Task brief:
Reproduce each of the following records verbatim, keeping every line unchanged and in its original order.

Provided information:

* begin *

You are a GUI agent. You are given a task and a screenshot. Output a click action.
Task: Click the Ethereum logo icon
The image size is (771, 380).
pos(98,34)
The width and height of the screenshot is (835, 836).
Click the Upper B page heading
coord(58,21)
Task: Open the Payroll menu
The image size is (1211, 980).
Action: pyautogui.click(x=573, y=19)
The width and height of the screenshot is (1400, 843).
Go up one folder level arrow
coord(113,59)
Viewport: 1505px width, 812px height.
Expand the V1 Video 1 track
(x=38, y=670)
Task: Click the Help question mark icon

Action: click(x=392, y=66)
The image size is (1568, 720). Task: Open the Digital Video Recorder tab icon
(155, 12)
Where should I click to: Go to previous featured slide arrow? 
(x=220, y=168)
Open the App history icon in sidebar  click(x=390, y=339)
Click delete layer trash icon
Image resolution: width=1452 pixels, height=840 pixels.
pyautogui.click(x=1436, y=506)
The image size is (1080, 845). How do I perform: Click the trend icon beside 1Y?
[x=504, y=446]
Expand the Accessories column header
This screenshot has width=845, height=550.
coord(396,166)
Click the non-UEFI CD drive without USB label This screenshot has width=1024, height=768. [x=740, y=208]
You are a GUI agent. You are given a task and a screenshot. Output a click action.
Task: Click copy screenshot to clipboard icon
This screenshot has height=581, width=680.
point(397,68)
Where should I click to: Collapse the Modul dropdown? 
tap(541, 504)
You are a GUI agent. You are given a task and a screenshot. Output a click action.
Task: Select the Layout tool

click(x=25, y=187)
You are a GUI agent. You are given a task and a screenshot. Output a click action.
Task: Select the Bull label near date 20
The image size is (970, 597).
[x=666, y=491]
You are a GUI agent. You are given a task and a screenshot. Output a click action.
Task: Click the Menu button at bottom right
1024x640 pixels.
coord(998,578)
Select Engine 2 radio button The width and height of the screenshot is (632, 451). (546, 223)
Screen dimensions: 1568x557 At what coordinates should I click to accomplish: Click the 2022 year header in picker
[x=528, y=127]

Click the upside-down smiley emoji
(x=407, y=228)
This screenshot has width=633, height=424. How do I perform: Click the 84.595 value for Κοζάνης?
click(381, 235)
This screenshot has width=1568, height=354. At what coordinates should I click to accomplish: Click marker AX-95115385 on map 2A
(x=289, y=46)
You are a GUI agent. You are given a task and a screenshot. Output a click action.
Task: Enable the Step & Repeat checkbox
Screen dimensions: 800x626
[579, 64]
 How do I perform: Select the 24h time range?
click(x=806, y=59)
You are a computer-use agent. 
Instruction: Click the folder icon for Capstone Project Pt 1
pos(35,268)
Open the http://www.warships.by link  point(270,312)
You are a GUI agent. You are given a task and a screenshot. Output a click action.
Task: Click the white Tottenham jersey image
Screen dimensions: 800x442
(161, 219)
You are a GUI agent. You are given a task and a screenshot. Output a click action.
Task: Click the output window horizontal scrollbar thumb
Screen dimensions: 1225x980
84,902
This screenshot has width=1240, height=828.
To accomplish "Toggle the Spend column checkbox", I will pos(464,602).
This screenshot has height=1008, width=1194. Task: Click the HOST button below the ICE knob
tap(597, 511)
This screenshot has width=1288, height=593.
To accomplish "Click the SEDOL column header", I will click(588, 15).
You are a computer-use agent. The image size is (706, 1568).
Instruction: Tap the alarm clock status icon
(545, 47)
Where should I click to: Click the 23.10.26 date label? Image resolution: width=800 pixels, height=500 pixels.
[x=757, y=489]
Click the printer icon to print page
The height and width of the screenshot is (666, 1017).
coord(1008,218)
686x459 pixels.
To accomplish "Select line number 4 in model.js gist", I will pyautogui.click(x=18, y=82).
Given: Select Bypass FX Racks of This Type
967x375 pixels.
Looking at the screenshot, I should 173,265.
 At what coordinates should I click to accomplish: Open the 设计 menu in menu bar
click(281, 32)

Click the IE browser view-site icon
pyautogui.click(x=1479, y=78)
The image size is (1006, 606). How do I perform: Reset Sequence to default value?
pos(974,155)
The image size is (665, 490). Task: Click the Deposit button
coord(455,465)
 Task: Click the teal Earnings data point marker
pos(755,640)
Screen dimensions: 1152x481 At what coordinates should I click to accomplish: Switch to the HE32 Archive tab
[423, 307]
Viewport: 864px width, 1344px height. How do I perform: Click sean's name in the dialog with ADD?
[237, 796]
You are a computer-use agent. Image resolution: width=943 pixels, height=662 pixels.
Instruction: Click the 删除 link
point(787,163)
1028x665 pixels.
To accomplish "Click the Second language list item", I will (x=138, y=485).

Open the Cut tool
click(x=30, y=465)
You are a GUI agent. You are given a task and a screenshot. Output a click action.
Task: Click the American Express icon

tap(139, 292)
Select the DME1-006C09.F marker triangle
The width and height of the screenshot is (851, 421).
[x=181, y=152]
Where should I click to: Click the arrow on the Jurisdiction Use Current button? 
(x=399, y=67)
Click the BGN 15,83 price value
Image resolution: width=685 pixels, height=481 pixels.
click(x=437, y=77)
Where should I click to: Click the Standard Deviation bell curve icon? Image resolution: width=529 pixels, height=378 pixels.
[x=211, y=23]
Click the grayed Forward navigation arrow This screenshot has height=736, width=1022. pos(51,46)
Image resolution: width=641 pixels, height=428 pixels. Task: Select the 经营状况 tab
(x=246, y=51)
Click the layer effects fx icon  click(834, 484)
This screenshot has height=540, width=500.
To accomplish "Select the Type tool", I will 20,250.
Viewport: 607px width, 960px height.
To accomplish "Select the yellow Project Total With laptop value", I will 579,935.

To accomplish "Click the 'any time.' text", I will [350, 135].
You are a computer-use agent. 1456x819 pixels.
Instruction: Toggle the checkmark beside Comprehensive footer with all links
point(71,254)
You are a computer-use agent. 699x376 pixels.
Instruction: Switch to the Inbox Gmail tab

* end *

Expected answer:
You are a GUI agent. You are given a task and a screenshot. Output a click action.
Task: Click the Ethereum logo icon
The image size is (771, 380).
pos(98,34)
The width and height of the screenshot is (835, 836).
Click the Upper B page heading
coord(58,21)
Task: Open the Payroll menu
The image size is (1211, 980).
Action: pyautogui.click(x=573, y=19)
The width and height of the screenshot is (1400, 843).
Go up one folder level arrow
coord(113,59)
Viewport: 1505px width, 812px height.
Expand the V1 Video 1 track
(x=38, y=670)
Task: Click the Help question mark icon

Action: click(x=392, y=66)
The image size is (1568, 720). Task: Open the Digital Video Recorder tab icon
(155, 12)
Where should I click to: Go to previous featured slide arrow? 
(x=220, y=168)
Open the App history icon in sidebar  click(x=390, y=339)
Click delete layer trash icon
Image resolution: width=1452 pixels, height=840 pixels.
pyautogui.click(x=1436, y=506)
The image size is (1080, 845). How do I perform: Click the trend icon beside 1Y?
[x=504, y=446]
Expand the Accessories column header
This screenshot has width=845, height=550.
coord(396,166)
Click the non-UEFI CD drive without USB label This screenshot has width=1024, height=768. [x=740, y=208]
You are a GUI agent. You are given a task and a screenshot. Output a click action.
Task: Click copy screenshot to clipboard icon
This screenshot has height=581, width=680.
point(397,68)
Where should I click to: Collapse the Modul dropdown? 
tap(541, 504)
You are a GUI agent. You are given a task and a screenshot. Output a click action.
Task: Select the Layout tool

click(x=25, y=187)
You are a GUI agent. You are given a task and a screenshot. Output a click action.
Task: Select the Bull label near date 20
The image size is (970, 597).
[x=666, y=491]
You are a GUI agent. You are given a task and a screenshot. Output a click action.
Task: Click the Menu button at bottom right
1024x640 pixels.
coord(998,578)
Select Engine 2 radio button The width and height of the screenshot is (632, 451). (546, 223)
Screen dimensions: 1568x557 At what coordinates should I click to accomplish: Click the 2022 year header in picker
[x=528, y=127]

Click the upside-down smiley emoji
(x=407, y=228)
This screenshot has width=633, height=424. How do I perform: Click the 84.595 value for Κοζάνης?
click(381, 235)
This screenshot has width=1568, height=354. At what coordinates should I click to accomplish: Click marker AX-95115385 on map 2A
(x=289, y=46)
You are a GUI agent. You are given a task and a screenshot. Output a click action.
Task: Enable the Step & Repeat checkbox
Screen dimensions: 800x626
[579, 64]
 How do I perform: Select the 24h time range?
click(x=806, y=59)
You are a computer-use agent. 
Instruction: Click the folder icon for Capstone Project Pt 1
pos(35,268)
Open the http://www.warships.by link  point(270,312)
You are a GUI agent. You are given a task and a screenshot. Output a click action.
Task: Click the white Tottenham jersey image
Screen dimensions: 800x442
(161, 219)
You are a GUI agent. You are given a task and a screenshot. Output a click action.
Task: Click the output window horizontal scrollbar thumb
Screen dimensions: 1225x980
84,902
This screenshot has width=1240, height=828.
To accomplish "Toggle the Spend column checkbox", I will pos(464,602).
This screenshot has height=1008, width=1194. Task: Click the HOST button below the ICE knob
tap(597, 511)
This screenshot has width=1288, height=593.
To accomplish "Click the SEDOL column header", I will click(588, 15).
You are a computer-use agent. The image size is (706, 1568).
Instruction: Tap the alarm clock status icon
(545, 47)
Where should I click to: Click the 23.10.26 date label? Image resolution: width=800 pixels, height=500 pixels.
[x=757, y=489]
Click the printer icon to print page
The height and width of the screenshot is (666, 1017).
coord(1008,218)
686x459 pixels.
To accomplish "Select line number 4 in model.js gist", I will pyautogui.click(x=18, y=82).
Given: Select Bypass FX Racks of This Type
967x375 pixels.
Looking at the screenshot, I should 173,265.
 At what coordinates should I click to accomplish: Open the 设计 menu in menu bar
click(281, 32)

Click the IE browser view-site icon
pyautogui.click(x=1479, y=78)
The image size is (1006, 606). How do I perform: Reset Sequence to default value?
pos(974,155)
The image size is (665, 490). Task: Click the Deposit button
coord(455,465)
 Task: Click the teal Earnings data point marker
pos(755,640)
Screen dimensions: 1152x481 At what coordinates should I click to accomplish: Switch to the HE32 Archive tab
[423, 307]
Viewport: 864px width, 1344px height. How do I perform: Click sean's name in the dialog with ADD?
[237, 796]
You are a computer-use agent. Image resolution: width=943 pixels, height=662 pixels.
Instruction: Click the 删除 link
point(787,163)
1028x665 pixels.
To accomplish "Click the Second language list item", I will (x=138, y=485).

Open the Cut tool
click(x=30, y=465)
You are a GUI agent. You are given a task and a screenshot. Output a click action.
Task: Click the American Express icon

tap(139, 292)
Select the DME1-006C09.F marker triangle
The width and height of the screenshot is (851, 421).
[x=181, y=152]
Where should I click to: Click the arrow on the Jurisdiction Use Current button? 
(x=399, y=67)
Click the BGN 15,83 price value
Image resolution: width=685 pixels, height=481 pixels.
click(x=437, y=77)
Where should I click to: Click the Standard Deviation bell curve icon? Image resolution: width=529 pixels, height=378 pixels.
[x=211, y=23]
Click the grayed Forward navigation arrow This screenshot has height=736, width=1022. pos(51,46)
Image resolution: width=641 pixels, height=428 pixels. Task: Select the 经营状况 tab
(x=246, y=51)
Click the layer effects fx icon  click(834, 484)
This screenshot has height=540, width=500.
To accomplish "Select the Type tool", I will 20,250.
Viewport: 607px width, 960px height.
To accomplish "Select the yellow Project Total With laptop value", I will 579,935.

To accomplish "Click the 'any time.' text", I will [350, 135].
You are a computer-use agent. 1456x819 pixels.
Instruction: Toggle the checkmark beside Comprehensive footer with all links
point(71,254)
You are a computer-use agent. 699x376 pixels.
Instruction: Switch to the Inbox Gmail tab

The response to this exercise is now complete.